Reply not to me with a fool-born jest;
Presume not that I am the thing I was;
For God doth know, so shall the world perceive,
That I have turn'd away my former self.
- W. Shakespeare, Henry IV part II.

Carolyn well reminds us to keep the tone of our discussions sober and scholarly, and I desire nothing more.

Another thing I have been doing since I spoke to you last, is to teach the Confessions of Saint Augustine; about which, should the list and its owners approve, I may say a word or two in the coming weeks.

When planning the course, I gave some thought as to what translation I would recommend to my students - I myself, of course, use O'Donnell's excellent critical edition. I settled on Chadwick's (Oxford World Classics). However, as the course has progressed I find myself reverting more and more to Pusey's, now very old and wizened.

The advantage of Pusey's, it seems to me, is that it retains Augustine's images and metaphors, which are sometimes lost in Chadwick's. This is important, for example, in Book 2 of the Confessions. This begins to describe Aug's adolescence, his third "age" following infancy (infantia) and boyhood (pueritia). Aug. parallels this to the third day of creation in Genesis 1. Now on the third day God does two things: he orders the waters, setting bounds to them which they may not pass, setting them apart from the dry land; and he creates the seed-bearing plants, each bearing fruitful seed after its own kind.

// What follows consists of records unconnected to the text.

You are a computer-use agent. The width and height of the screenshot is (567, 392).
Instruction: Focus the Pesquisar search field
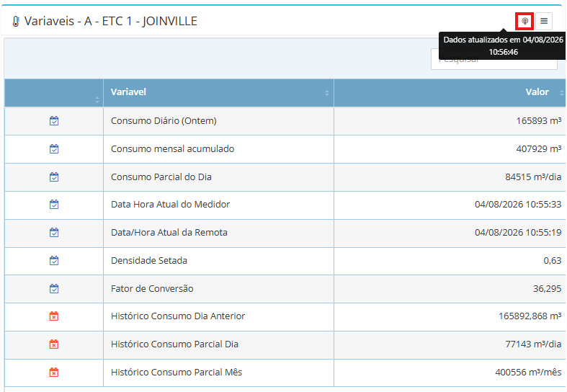[494, 59]
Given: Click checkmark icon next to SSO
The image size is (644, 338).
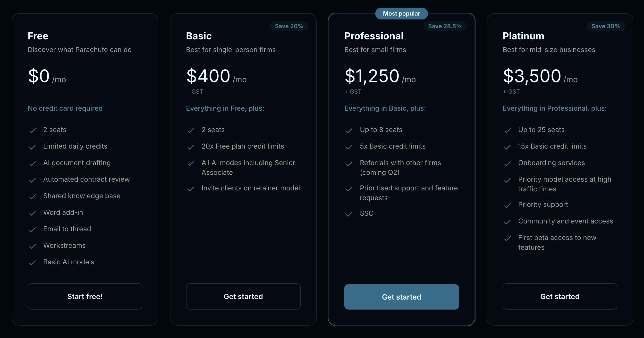Looking at the screenshot, I should pyautogui.click(x=349, y=214).
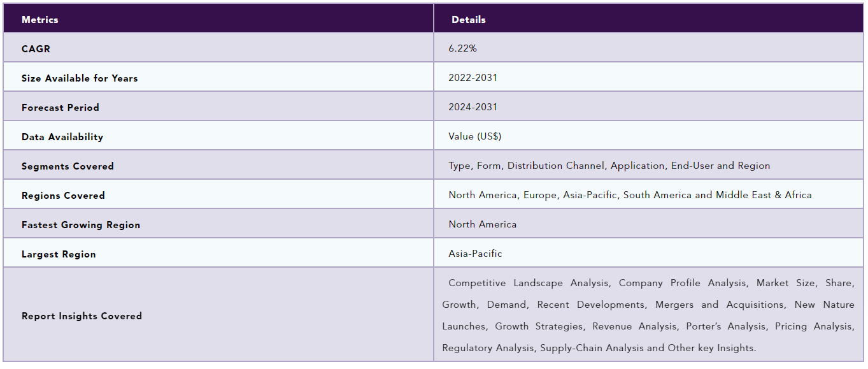Select the Largest Region label
Screen dimensions: 868x369
click(59, 254)
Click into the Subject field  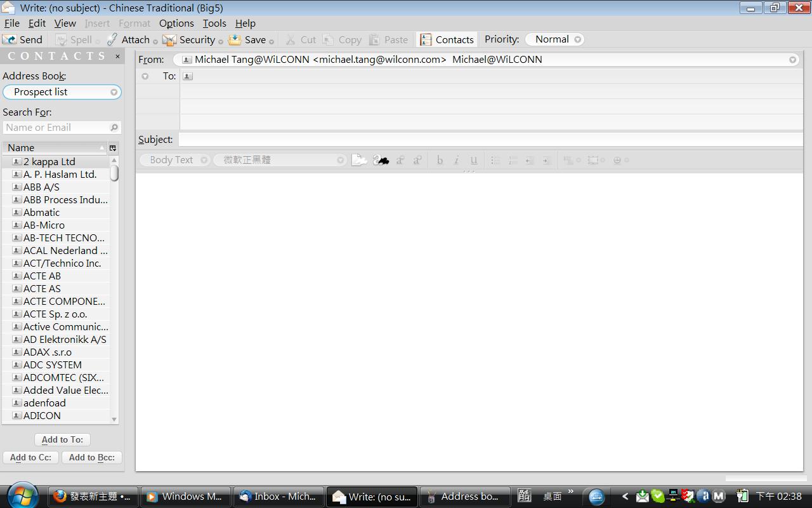(488, 140)
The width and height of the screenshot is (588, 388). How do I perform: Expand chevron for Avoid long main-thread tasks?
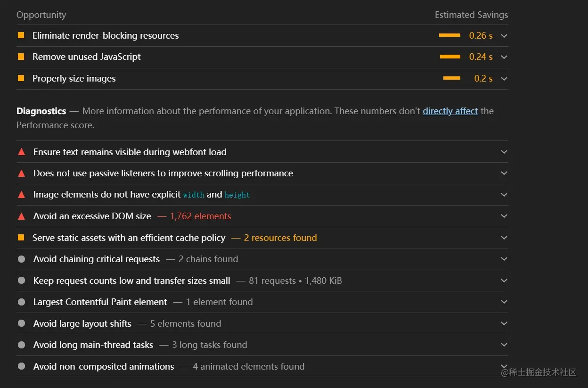pos(504,345)
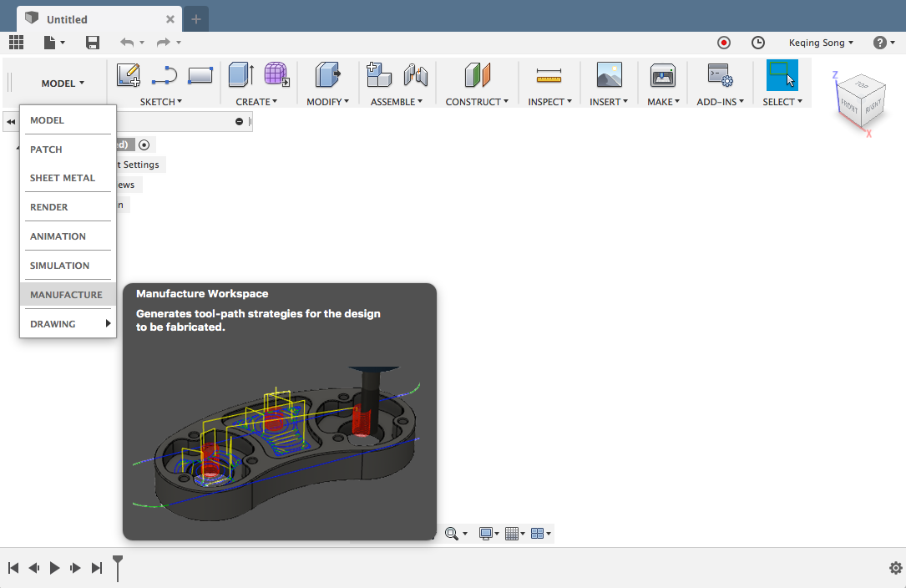
Task: Collapse the browser panel with double arrows
Action: 12,122
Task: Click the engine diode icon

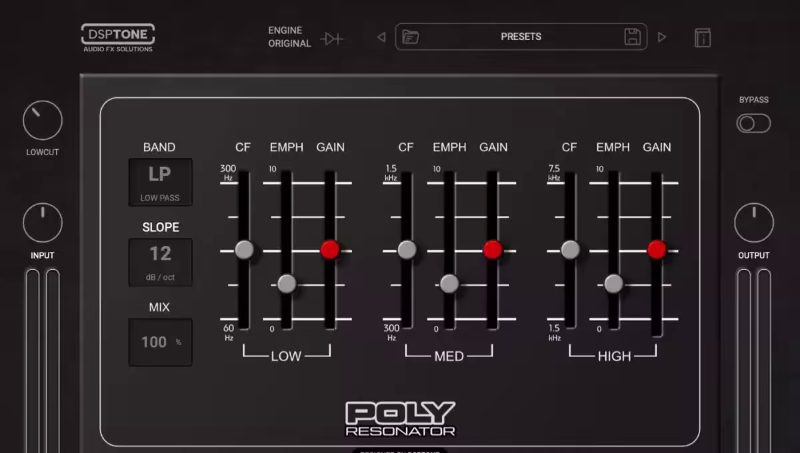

Aug. makes of himself a sort of disordered parody of this third day of creation. So images abound, on the one hand, of disordered water: whirpools, strong ocean currents and storms at sea, pots of water boiling over; and on the other, spilt and sterile seed, seed yielding thorns not the expected harvest.

To take the second image first: Aug. writes of falling 'in plura et plura sterilia semina dolorum'. Pusey renders this 'into more and more fruitless seed-plots of sorrows' which is about right; Chadwick renders it 'into more and more sterile things productive of unhappiness' which I think misses the metaphor, and hence the allusion.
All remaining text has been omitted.